G protein-coupled receptors (or GPCRs) represent the largest family of membrane proteins in the human genome and are the target of approximately half of all therapeutic drugs. They are found only in eukaryotes, including yeast, choanoflagellates, and animals[1]. There are two principal signal transduction pathways involving the G protein-coupled receptors: the cAMP signal pathway and the phosphatidylinositol signal pathway.


Fig.1 The main signaling pathways of GPCRs.(Figure from


Structure of GPCRs


GPCRs are the largest family of human cell surface receptors. They contain a conserved structure of seven transmembrane domains. Their amino terminus is located extracellularly, whereas the carboxy terminus extends into the cytoplasm.

They are also called seven-pass transmembrane proteins because they cross the membrane seven times. The parts of the receptor that pass through the membrane are alpha helices. As would be expected, this transmembrane protein contains both hydrophobic and hydrophilic amino acids. The N-terminus is located on the extracellular side and the C-terminus of the protein is located on the cytosolic side of the membrane. Another feature that is common to most GPCRs is palmitoylation, which is the modification of cysteine residues with an acyl group. This modification targets GPCRs for cholesterol and sphingolipid-rich domains of the plasma membrane. These regions are known as lipid rafts[2,3].


Fig.2 The structure of GPCRs


Classification of GPCRs


According to the classical A-F system, GPCRs can be grouped into 6 classes based on sequence homology and functional similarity:

Class A (or 1) (Rhodopsin-like)

Class B (or 2) (Secretin receptor family)

Class C (or 3) (Metabotropic glutamate/pheromone)

Class D (or 4) (Fungal mating pheromone receptors)

Class E (or 5) (Cyclic AMP receptors)

Class F (or 6) (Frizzled/Smoothened)


The Role of GPCRs


GPCRs are involved in sight, taste, smell, behavioral, and mood regulation, and regulation of the immune system. Even though the signaling molecules, types of GPCR, and mechanisms of action may be different for all these roles, all of them involve certain extracellular signals that are converted into a cellular response. For example, mood regulation is affected by GPCRs because these receptors in the mammalian brain can bind to different neurotransmitters and create different physiological responses.
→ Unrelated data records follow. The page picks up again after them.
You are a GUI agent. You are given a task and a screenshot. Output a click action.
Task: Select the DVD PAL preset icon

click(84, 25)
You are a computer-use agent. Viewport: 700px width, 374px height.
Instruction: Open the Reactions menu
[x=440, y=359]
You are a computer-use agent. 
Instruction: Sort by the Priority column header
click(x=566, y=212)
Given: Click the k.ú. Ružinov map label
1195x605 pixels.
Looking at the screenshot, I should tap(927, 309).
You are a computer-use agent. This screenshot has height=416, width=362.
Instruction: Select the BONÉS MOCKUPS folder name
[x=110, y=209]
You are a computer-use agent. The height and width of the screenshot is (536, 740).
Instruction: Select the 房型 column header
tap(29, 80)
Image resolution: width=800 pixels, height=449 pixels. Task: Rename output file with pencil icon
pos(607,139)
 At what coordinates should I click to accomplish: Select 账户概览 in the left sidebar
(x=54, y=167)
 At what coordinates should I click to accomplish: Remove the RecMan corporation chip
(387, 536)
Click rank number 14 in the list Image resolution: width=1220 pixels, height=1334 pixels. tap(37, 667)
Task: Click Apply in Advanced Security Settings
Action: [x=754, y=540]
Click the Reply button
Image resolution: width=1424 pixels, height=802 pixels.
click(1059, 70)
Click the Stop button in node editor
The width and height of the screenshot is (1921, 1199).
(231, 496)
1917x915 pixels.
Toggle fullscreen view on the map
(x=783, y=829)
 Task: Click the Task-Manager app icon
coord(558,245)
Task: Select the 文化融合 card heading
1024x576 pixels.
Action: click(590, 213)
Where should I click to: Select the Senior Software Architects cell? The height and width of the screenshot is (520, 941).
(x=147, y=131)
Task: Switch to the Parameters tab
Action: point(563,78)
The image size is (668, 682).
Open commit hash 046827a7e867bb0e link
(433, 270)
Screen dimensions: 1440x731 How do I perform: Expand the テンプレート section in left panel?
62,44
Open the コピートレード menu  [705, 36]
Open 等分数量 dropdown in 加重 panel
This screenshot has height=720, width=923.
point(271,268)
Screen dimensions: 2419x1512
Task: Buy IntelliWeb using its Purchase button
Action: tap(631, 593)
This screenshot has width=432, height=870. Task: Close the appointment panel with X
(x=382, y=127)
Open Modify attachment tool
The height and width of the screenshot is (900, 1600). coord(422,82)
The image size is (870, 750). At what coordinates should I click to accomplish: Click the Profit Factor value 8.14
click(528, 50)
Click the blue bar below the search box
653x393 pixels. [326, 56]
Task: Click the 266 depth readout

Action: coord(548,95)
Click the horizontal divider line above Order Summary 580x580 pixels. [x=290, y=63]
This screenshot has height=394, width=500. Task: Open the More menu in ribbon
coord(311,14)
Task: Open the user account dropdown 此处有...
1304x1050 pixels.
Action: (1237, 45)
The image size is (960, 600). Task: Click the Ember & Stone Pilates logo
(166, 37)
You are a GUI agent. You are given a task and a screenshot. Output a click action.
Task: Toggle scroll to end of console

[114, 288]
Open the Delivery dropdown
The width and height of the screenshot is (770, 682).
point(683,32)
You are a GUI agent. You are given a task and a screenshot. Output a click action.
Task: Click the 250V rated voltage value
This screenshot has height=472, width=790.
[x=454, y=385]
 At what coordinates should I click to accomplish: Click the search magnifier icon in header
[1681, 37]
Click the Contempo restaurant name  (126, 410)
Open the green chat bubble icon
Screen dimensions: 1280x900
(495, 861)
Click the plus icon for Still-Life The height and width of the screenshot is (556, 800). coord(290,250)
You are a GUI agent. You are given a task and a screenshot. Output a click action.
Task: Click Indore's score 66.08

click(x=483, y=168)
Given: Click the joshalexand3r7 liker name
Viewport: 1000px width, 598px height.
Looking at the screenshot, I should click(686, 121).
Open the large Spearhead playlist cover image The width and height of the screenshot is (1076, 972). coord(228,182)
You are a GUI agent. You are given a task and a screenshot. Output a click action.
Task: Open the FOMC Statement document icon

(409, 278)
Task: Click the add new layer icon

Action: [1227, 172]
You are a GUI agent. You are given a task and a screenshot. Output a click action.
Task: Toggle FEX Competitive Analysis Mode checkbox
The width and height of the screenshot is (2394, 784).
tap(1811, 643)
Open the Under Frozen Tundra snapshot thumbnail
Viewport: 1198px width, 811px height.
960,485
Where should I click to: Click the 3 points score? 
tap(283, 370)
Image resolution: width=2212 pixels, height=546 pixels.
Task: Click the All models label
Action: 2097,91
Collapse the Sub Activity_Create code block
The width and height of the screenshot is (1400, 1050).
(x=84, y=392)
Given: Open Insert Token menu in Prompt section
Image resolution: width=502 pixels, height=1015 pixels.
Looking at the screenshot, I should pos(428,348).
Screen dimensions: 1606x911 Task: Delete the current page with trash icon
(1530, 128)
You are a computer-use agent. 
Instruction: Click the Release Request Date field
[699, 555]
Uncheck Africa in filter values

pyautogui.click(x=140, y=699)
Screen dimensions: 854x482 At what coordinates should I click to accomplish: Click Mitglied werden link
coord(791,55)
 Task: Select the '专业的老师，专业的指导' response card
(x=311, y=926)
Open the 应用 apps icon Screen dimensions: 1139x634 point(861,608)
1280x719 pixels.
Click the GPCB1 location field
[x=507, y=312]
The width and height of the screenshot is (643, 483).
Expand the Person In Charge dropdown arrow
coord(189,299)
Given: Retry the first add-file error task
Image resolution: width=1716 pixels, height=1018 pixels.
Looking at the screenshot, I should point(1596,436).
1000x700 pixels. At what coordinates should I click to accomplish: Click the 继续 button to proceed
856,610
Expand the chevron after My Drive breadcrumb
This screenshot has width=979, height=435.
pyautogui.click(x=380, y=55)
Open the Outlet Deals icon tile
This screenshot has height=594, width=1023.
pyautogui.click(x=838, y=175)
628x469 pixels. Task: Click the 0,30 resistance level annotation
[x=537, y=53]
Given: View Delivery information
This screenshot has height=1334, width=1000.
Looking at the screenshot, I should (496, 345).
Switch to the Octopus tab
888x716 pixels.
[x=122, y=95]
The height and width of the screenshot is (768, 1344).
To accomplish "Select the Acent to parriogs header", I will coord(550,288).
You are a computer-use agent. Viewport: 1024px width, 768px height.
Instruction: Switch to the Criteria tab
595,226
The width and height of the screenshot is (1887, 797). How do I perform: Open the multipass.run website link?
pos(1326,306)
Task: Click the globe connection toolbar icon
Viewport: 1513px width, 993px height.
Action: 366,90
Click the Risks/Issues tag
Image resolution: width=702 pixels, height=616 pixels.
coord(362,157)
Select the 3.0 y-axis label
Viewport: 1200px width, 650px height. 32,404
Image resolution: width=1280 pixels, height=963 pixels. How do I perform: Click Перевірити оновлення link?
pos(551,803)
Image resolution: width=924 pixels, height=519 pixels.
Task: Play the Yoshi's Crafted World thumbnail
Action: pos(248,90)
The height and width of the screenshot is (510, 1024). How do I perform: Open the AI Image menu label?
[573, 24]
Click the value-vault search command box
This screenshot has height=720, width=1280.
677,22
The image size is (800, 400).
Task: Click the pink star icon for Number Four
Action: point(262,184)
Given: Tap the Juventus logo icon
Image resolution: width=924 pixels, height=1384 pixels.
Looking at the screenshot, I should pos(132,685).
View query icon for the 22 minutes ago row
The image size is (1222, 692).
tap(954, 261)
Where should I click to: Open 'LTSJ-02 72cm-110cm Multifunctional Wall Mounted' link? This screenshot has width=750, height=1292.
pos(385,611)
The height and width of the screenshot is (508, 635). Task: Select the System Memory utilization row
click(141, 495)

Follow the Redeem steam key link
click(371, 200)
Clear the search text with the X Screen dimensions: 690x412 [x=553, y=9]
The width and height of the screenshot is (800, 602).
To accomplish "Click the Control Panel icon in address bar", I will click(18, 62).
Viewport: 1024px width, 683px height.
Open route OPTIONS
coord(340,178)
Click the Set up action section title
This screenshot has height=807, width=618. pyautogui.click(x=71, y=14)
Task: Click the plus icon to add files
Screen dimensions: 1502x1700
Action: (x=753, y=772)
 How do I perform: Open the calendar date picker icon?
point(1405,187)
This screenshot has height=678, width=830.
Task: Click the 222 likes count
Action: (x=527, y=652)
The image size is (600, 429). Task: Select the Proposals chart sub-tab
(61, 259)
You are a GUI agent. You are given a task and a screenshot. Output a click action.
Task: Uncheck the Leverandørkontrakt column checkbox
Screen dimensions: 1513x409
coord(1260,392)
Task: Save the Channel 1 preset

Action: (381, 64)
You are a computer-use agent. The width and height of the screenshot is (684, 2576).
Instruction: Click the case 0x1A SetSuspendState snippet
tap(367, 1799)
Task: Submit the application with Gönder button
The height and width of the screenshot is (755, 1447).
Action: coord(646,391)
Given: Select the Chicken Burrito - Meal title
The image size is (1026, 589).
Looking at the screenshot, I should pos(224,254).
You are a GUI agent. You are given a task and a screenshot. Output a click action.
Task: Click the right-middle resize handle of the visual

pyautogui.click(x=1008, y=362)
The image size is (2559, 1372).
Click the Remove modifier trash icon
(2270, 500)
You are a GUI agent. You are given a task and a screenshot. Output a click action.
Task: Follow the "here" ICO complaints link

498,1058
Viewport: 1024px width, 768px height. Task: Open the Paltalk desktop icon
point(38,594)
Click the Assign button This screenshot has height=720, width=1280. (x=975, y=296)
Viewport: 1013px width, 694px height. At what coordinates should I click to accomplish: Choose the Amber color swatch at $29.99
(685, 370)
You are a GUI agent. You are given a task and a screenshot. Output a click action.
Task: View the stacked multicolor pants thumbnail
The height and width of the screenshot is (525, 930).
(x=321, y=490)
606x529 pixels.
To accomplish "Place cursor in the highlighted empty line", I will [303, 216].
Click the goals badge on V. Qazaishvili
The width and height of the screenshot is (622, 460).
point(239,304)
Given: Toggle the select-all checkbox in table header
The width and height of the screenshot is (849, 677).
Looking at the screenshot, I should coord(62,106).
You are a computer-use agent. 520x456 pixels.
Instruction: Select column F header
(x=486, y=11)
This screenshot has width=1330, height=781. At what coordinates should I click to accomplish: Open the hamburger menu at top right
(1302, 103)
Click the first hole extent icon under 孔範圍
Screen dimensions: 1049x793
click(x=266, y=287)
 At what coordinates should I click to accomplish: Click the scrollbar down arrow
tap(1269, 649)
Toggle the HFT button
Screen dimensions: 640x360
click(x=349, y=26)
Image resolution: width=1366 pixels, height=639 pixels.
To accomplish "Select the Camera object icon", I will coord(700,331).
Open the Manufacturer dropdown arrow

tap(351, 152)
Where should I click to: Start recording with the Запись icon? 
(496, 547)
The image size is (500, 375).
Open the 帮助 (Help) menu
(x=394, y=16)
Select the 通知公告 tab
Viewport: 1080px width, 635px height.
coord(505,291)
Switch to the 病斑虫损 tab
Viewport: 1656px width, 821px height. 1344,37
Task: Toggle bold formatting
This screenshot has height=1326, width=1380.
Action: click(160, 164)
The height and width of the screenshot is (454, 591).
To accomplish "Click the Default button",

Some of the molecules that can bind to GPCRs in the brain and lead to different moods are dopamine, serotonin, and GABA.



[1] King N, Hittinger CT, Carroll SB. The evolution of key cell signaling and adhesion protein families predates animal origins. Science. 2003 June; 301 (5631): 361–3.

[2] Park J, Selvam B, Sanematsu K, et al. Structural architecture of a dimeric class C GPCR based on co-trafficking of sweet taste receptor subunits. J Biol Chem. 2019 Mar 29; 294(13): 4759-4774.

[3] Kotula-Balak M, Pawlicki P, Milon A, et al. The role of G-protein-coupled membrane estrogen receptor in mouse Leydig cell function-in vivo and in vitro evaluation. Cell Tissue Res. 2018 Nov; 374(2): 389-412.